Later we added IDEs with autocomplete and syntax highlighting. Package managers so dependencies didn’t require archaeology. StackOverflow so people didn’t have to memorize the entire internet.

Each step removed a little more friction.

Each step reduced the amount of typing involved in getting something done.

Now AI can generate code and explain language quirks on demand.

Which, historically speaking, is exactly the direction programming tools have been moving for decades.

And before anyone gets nostalgic about the “proper way” of doing things, it’s worth remembering what the proper way once looked like: Punch cards

Nobody is seriously campaigning to bring those back.

The Panic Is Always the Same


Every wave of better tools comes with the same warning.

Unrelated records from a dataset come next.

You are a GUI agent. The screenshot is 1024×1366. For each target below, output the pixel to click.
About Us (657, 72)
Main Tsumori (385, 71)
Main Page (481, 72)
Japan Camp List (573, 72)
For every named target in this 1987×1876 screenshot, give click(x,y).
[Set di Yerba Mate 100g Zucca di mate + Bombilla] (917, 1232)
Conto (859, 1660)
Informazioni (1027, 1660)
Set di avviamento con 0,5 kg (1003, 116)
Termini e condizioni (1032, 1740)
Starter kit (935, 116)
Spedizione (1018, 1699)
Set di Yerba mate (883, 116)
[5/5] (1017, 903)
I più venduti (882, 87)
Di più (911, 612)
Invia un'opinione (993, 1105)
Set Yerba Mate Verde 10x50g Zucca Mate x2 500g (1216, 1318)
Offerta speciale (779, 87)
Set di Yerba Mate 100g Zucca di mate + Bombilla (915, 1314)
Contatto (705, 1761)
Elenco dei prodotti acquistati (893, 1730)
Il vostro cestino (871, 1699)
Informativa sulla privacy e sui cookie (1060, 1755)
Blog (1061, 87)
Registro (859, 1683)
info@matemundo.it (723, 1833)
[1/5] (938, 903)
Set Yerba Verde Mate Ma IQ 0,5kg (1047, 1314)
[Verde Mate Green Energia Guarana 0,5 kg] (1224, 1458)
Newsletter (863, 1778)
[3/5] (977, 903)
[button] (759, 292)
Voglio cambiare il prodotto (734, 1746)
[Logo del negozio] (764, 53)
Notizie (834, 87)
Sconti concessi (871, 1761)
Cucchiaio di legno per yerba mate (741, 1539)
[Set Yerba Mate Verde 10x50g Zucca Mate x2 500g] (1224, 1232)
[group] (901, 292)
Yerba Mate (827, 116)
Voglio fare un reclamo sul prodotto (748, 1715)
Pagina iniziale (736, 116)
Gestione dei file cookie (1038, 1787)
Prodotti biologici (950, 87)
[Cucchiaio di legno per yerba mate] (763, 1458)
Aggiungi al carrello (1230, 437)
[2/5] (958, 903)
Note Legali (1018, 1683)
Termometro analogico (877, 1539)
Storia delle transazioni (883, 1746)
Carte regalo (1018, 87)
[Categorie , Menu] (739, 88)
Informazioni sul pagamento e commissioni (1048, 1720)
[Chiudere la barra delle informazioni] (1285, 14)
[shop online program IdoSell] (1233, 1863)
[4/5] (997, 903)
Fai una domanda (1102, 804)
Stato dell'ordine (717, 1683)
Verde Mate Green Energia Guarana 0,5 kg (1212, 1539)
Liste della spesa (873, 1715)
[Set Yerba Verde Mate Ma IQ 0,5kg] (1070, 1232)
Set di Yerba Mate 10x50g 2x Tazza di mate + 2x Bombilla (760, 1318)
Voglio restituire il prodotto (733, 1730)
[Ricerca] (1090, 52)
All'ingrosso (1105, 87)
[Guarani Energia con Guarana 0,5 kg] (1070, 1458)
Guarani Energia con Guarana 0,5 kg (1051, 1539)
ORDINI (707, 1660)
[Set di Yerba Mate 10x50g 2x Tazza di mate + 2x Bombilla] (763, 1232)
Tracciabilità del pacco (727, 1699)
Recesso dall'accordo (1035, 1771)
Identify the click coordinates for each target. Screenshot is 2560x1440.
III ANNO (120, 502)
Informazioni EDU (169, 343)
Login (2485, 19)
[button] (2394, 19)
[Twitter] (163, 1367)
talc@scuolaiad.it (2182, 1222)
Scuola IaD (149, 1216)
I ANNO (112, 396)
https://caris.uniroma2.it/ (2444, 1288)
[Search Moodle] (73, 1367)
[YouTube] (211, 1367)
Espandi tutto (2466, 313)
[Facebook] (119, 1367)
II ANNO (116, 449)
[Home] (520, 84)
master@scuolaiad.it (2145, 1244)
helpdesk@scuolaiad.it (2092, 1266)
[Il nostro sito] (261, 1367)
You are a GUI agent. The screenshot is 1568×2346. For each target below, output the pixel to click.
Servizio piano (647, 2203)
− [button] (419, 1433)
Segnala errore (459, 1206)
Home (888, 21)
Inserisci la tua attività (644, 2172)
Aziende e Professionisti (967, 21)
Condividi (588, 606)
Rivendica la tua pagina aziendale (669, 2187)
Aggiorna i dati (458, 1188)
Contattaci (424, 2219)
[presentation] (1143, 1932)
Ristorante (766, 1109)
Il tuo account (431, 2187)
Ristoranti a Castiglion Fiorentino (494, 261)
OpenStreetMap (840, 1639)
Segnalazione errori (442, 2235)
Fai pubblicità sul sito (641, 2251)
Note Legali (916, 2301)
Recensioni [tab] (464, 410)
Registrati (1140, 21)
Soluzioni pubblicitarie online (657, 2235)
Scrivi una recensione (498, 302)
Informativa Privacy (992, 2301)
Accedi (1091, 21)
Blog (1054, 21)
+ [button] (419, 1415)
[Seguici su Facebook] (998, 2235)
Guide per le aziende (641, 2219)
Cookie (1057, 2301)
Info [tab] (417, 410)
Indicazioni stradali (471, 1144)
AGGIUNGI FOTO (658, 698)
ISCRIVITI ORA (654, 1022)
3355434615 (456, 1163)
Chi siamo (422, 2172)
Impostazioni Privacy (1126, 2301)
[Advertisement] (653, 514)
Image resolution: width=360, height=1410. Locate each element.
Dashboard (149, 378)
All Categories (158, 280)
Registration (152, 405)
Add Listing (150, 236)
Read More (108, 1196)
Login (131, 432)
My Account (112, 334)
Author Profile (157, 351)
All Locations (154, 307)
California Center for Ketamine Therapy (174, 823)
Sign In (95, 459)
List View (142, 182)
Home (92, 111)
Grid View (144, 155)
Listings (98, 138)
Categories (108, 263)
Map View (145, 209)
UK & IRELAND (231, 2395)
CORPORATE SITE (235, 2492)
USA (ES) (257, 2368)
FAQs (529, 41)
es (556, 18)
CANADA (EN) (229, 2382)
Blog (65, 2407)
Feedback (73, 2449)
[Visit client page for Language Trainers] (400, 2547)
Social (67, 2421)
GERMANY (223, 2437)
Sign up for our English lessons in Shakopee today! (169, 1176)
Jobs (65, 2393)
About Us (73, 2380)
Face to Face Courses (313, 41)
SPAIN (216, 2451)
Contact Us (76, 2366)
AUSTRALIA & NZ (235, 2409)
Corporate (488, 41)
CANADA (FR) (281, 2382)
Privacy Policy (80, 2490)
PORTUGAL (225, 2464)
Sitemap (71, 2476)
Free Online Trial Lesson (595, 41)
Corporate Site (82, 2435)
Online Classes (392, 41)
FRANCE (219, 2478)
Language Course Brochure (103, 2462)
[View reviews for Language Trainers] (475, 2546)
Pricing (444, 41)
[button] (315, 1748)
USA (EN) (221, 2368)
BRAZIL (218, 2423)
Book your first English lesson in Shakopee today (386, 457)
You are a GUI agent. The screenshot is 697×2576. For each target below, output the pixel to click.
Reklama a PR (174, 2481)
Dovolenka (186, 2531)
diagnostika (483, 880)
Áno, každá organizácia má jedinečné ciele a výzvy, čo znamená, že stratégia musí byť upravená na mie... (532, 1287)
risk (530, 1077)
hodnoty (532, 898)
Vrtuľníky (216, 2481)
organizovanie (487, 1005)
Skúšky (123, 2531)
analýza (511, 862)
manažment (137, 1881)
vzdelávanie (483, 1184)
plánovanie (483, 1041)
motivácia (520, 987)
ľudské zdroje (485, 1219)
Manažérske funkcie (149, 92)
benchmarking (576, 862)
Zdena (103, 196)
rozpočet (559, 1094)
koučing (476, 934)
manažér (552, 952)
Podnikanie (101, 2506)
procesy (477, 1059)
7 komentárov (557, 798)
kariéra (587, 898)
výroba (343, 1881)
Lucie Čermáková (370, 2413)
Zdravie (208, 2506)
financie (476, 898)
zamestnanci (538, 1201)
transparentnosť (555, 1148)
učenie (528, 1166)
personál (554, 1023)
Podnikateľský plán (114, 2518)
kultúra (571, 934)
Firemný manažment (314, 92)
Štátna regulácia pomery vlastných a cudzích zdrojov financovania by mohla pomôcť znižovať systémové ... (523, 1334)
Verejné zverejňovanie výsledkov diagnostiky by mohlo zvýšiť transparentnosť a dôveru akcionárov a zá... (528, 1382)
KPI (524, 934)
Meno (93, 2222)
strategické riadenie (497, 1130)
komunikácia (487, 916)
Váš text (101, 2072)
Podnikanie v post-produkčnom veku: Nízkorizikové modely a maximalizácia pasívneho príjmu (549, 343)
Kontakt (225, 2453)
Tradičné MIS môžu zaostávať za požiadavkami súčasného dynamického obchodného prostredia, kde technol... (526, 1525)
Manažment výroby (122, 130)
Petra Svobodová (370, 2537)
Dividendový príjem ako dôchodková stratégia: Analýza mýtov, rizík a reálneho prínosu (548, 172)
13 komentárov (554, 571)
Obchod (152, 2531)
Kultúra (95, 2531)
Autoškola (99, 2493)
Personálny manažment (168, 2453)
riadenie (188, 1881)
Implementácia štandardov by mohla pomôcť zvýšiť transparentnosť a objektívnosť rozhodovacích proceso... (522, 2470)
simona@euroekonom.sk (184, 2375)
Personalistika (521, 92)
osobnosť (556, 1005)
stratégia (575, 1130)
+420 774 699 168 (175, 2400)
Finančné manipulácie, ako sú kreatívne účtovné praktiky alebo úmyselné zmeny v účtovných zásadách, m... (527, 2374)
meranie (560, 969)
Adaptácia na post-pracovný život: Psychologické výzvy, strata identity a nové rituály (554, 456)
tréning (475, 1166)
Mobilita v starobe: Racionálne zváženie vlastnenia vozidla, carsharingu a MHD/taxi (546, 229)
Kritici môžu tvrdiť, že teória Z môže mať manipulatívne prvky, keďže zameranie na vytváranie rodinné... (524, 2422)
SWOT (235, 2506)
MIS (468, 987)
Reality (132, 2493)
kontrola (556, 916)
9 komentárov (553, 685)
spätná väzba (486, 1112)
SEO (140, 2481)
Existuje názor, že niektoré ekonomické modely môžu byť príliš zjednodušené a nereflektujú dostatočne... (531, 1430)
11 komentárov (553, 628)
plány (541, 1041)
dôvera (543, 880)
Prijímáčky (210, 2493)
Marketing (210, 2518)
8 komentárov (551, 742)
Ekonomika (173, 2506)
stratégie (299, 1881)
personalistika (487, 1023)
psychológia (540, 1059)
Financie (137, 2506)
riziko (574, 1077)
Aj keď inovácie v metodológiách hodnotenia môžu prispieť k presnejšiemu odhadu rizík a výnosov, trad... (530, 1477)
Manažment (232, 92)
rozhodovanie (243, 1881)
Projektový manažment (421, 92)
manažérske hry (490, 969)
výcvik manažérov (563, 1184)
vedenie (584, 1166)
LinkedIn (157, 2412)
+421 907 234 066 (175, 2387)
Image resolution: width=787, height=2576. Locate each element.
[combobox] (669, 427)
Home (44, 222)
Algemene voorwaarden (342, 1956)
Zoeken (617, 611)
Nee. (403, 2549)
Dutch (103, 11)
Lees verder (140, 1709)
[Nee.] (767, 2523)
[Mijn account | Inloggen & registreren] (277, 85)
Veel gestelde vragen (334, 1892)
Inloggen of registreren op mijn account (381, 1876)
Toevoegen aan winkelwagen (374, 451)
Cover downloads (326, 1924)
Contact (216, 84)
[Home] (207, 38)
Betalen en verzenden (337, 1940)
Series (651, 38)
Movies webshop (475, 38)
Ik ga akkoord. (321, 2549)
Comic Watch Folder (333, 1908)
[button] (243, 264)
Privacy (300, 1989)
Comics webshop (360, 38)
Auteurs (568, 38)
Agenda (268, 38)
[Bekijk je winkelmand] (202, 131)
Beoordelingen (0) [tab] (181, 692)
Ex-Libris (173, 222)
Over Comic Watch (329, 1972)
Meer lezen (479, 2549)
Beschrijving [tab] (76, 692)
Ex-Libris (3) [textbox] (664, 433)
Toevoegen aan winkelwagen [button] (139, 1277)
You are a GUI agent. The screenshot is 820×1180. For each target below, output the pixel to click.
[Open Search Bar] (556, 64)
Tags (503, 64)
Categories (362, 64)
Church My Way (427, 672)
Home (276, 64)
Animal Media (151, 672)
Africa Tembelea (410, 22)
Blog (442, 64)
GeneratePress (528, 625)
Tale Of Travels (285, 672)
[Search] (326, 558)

Compilers would ruin programming.
IDEs would ruin programming.
StackOverflow would ruin programming.

Compilers would ruin programming.
IDEs would ruin programming.
StackOverflow would ruin programming.
Now it’s AI.

Apparently this time the prediction will finally come true.

Quiet interesting considering code generation is hardly a new concept.

What Programming Actually Is


So what is programming then?

Despite appearances, it was never mainly about typing code.

Code is just the way we describe solutions to a machine.

The actual work happens before that.

Programming is about:

  • understanding a problem
  • breaking it into smaller parts
  • deciding how those parts interact
  • managing complexity so the system still makes sense a year later

The typing comes last.

That’s the implementation step.

Which is also the step tools have been trying to simplify for decades.

Good developers were never valuable because they could type faster.

They were valuable because they could figure out what needed to be built in the first place.

And because they could look at a messy system and still understand what was going on.

That skill has a name: Abstraction

Taking something complicated and finding the structure that makes it manageable.

Sometimes that structure becomes an algorithm.
Sometimes a system architecture.
Sometimes just a well-chosen interface.
Sometimes realising you have seen that problem in another context before.

Code is the artifact that comes out of that thinking.

Which is why tools that reduce the amount of typing don’t remove programming.

They remove the mechanical part of it.

If anything, that makes the real skill easier to see.

When a tool can generate the syntax, what remains is the part that actually matters:

  • defining the problem
  • evaluating possible solutions
  • understanding the tradeoffs
  • recognizing when something will break later

AI can help explore solutions.

It can generate variations, suggest approaches, and explain patterns.

But someone still has to decide whether the solution makes sense in the real system.

And that part was never about typing.

Programming isn’t disappearing

The tools are just getting better at the boring parts.

Which means the part that actually requires thinking becomes harder to ignore.

If typing code was the job, autocomplete would have replaced us years ago.

The people most worried about AI replacing developers tend to assume that typing was the job. Which might explain some of the anxiety. Fortunately, that was never the job.